Within minutes of walking into my home, she’d flipped over four kitchen barstools with the moves of a wrestling champ, pulled out her electric drill and, like Rosie the Riveter, handily removed the stools’ seat cushions.
How do you not admire a woman who can operate a power tool like that while wearing a dress?
“I do this all the time,” said Ramona Malevski, when she saw the amazed look on my face.
Malevski had come to me by word of the woman who sews my drapery panels. I wanted my barstools recovered, and the drapery maker said, “I know the perfect person.”
I knew when I ordered the four rattan and bentwood barstools for my kitchen over a year ago that I would eventually change their plain vanilla seat cushions to something more colorful, custom and stain forgiving.
Like most barstools and kitchen chairs on the market, these came with generic fabric, so buyers would focus on the chair and not be turned off by some novel print. (You with the plain chairs, you don’t have to live with those.)
Once I knew where the décor in the adjacent family room was going, I went fabric hunting. I found a burnt-orange-and-cream-geometric fabric that beautifully bridged the kitchen and family room, and ordered 2 ½ yards.
Besides wanting to swap a plain fabric for something more custom, another reason folks recover their kitchen chairs or stools is to get an economical refresh, Malevski told me. “People often invest in good dining chairs and barstools, but the fabric is the first thing to go.
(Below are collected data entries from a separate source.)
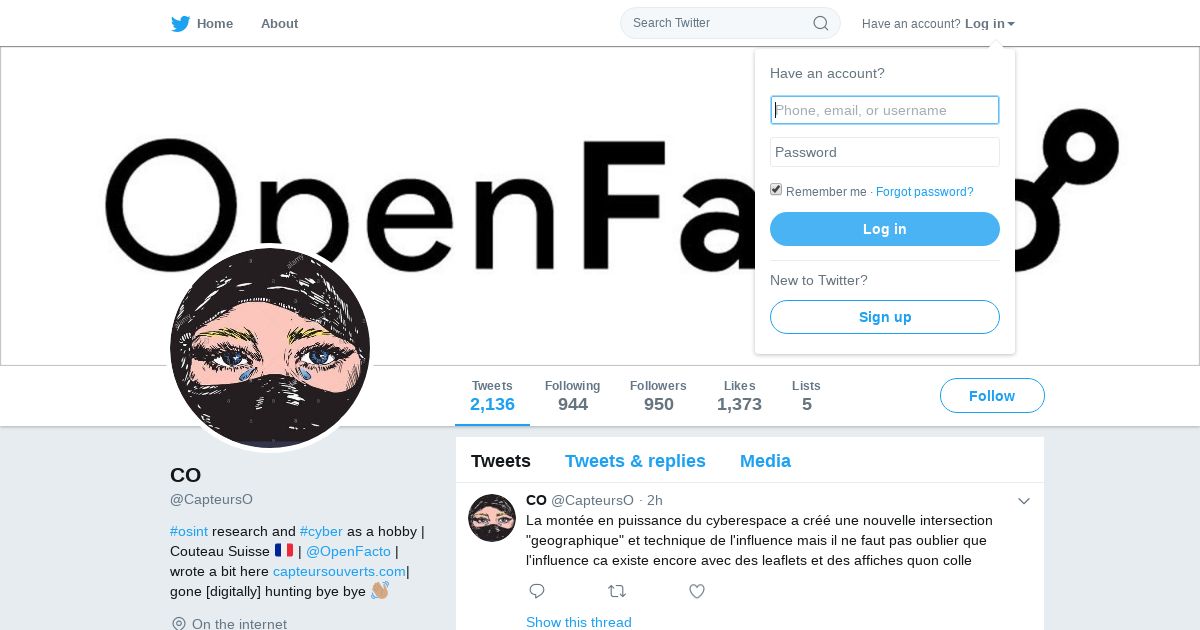Click the blue Log in button
Viewport: 1200px width, 630px height.
885,229
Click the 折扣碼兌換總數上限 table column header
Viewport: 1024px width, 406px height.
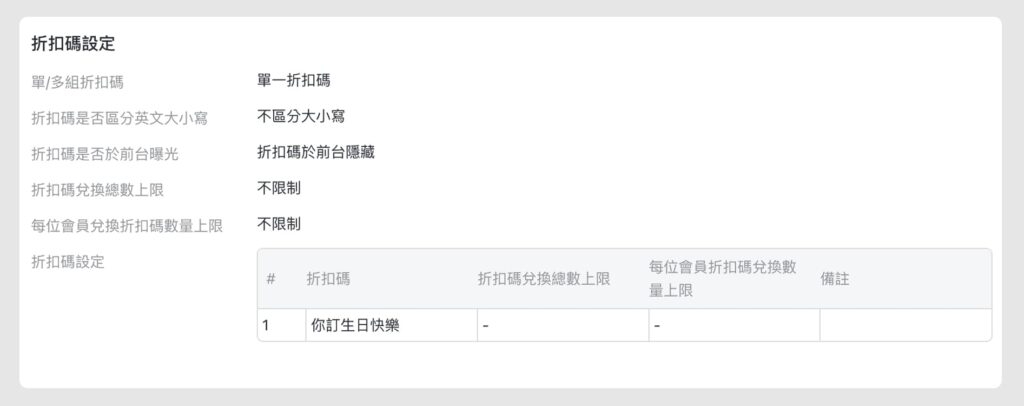pyautogui.click(x=544, y=279)
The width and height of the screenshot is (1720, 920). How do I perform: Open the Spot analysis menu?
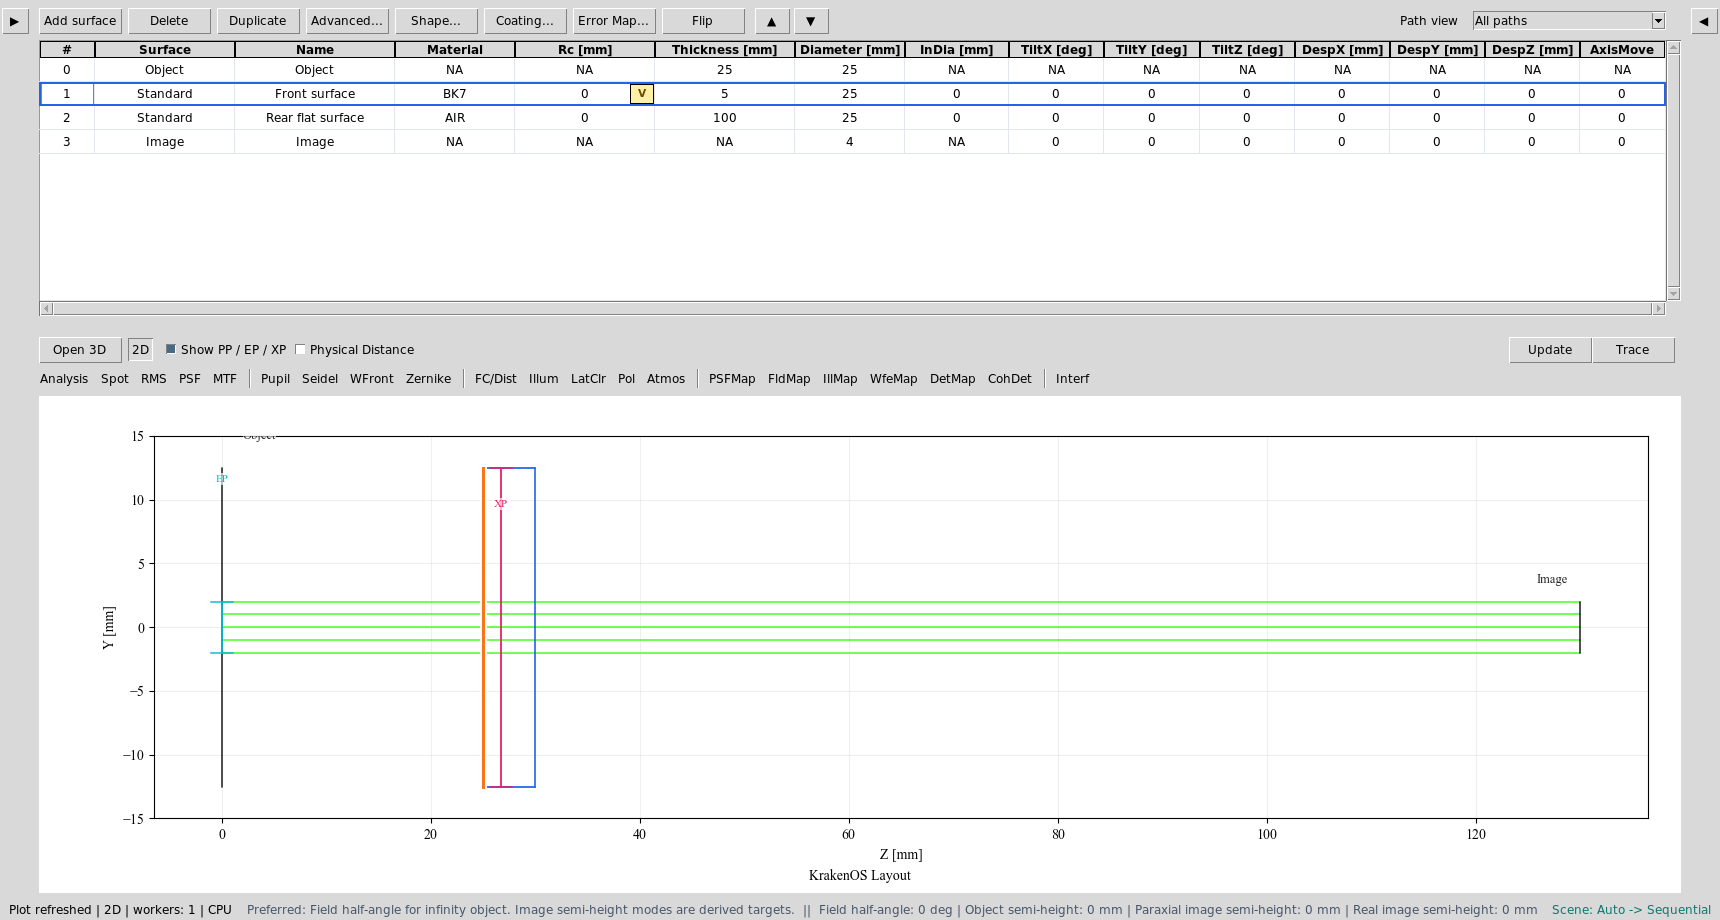pos(115,379)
It gets stained or becomes dated. Rather than replace the chairs, which are still good otherwise, they recover. That costs a lot less, and gives your home an instant update.”
I did not tell Malevski about the time I recovered some kitchen chairs myself. I would have given the job a B minus. That may be generous. The pebble pattern wasn’t quite square, and the corners looked as if someone attached them while blindfolded and drunk. Curious, I wanted to learn her trade secrets, and asked if I could sit in on the job.
A few weeks after Malevski whisked away my barstool cushions, she texted and said my job was next up. She kindly invited me into her home workshop, a converted family room outfitted with a large work table, several sewing machines, tools and rolls of fabric propped against the wall.
I pulled up a stool, and watched her work, taking pictures and notes, and learned from a master how the pros do it, and how you can, too, in these 12 steps:
1. Remove the cushions from their chairs. Use masking tape to label which cushion goes to which chair. “I never like to mix them up,” Malevski said. “You’d think they’d be interchangeable, but you’d be surprised. Just a millimeter difference is a problem. Save yourself the headache.” Keep screws organized per chair, as well.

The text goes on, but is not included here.